U.S. Patent and Trademark Office Liberalizes Software-related Patent Practice

The U.S. Patent and Trademark Office (USPTO) recently implemented new guidelines for internal use in examining applications on software inventions and computer-generated icon designs. In both instances, the USPTO has revised its interpretation of patentable subject matter, making patent protection for software and icons easier to obtain.

In the past, the USPTO maintained a conservative position on the patentability of software, allowing mainstream software patent inventions, but circumscribing the availability of patents for mathematical inventions (i.e., inventions based on a new mathematical algorithm or theory). The new guidelines make it easier for applicants to obtain broader protection for mathematical inventions. Generally, mathematical inventions will be patentable if they are utilized to process data representative of tangible objects or signals found in the "real world". Mathematical inventions that simply manipulate abstract data without claiming some practical application are still considered unpatentable. Thus, the question of patentable subject matter for a software invention turns upon claiming some practical application or use for the software. While this is not a radical departure from past practice, it does constitute a more liberal application of existing case law that should make it easier to obtain patents on mathematical inventions.

Two other aspects of the software guidelines are also of interest. Patents on data structures, a controversial issue in the past, are now permitted, as are patents drawn to computer programs in code form stored on media such as a floppy or optical disk. These so-called "computer program product" patents, for the first time, allow the distributor of an infringing computer program to be sued for direct infringement. In the past, it was only possible to patent software inventions as processes running on a computer system. Such patents could only be infringed directly by an end-user actually running the program, and therefore the non-using distributor of such programs could only be sued as a contributory infringer, or for inducement of infringement.

Based on the liberalization of software patent practice, one can expect a greater number of software-related patent applications to be filed, and an increasing reliance on patents to protect key aspects of software technology.

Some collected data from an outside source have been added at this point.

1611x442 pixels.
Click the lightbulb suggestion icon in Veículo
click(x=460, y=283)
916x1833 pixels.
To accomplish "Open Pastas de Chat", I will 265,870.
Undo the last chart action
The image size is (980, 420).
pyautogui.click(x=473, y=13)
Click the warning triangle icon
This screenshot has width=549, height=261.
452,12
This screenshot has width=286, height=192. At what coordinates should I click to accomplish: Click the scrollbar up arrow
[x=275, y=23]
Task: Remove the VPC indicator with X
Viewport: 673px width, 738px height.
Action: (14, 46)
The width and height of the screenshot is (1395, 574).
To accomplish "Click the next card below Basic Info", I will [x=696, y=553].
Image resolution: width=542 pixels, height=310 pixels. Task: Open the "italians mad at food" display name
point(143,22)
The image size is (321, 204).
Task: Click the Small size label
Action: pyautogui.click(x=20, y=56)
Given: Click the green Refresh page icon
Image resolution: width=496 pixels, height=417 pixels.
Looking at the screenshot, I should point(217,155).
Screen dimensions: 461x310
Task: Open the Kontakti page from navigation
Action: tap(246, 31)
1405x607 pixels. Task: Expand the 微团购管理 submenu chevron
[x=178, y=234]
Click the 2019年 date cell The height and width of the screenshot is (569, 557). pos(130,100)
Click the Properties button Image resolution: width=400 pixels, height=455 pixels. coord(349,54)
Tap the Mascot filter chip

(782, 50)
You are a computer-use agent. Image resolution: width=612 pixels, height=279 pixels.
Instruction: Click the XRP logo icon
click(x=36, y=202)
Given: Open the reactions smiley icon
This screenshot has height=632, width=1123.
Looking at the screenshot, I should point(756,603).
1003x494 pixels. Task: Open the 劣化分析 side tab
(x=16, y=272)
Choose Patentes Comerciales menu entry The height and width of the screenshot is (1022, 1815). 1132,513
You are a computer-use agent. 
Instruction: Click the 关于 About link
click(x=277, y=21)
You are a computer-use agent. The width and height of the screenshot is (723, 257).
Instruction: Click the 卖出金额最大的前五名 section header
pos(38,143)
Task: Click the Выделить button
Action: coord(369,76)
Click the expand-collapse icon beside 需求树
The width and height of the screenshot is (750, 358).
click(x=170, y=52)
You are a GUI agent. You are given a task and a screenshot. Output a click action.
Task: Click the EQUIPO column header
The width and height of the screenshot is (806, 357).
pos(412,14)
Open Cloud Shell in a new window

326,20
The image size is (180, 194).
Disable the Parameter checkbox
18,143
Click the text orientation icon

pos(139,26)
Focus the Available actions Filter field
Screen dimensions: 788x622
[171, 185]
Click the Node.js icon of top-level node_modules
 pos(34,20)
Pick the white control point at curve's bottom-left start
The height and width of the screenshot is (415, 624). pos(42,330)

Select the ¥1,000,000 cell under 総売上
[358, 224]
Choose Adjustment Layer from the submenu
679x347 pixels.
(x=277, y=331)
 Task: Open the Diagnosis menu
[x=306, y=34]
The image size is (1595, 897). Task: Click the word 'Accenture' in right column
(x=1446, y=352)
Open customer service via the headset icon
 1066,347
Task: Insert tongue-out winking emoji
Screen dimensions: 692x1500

For more information on this topic and how these new guidelines may affect US industry and trade, please contact Steven W. Lundberg or any one of the other attorneys at Schwegman, Lundberg & Woessner, P.A. at 612-339-0331 or by facsimile at 612-339-3061. The software guidelines can be found in 51 Pat. Trademark & Copyright J. (BNA) No. 1262 at 422-439; the icon guidelines in 51 Pat. Trademark & Copyright J. (BNA) No. 1270 at 624-626. A copy of both guidelines can be viewed and printed from Schwegman, Lundberg & Woessner, P.A.'s Internet Web site.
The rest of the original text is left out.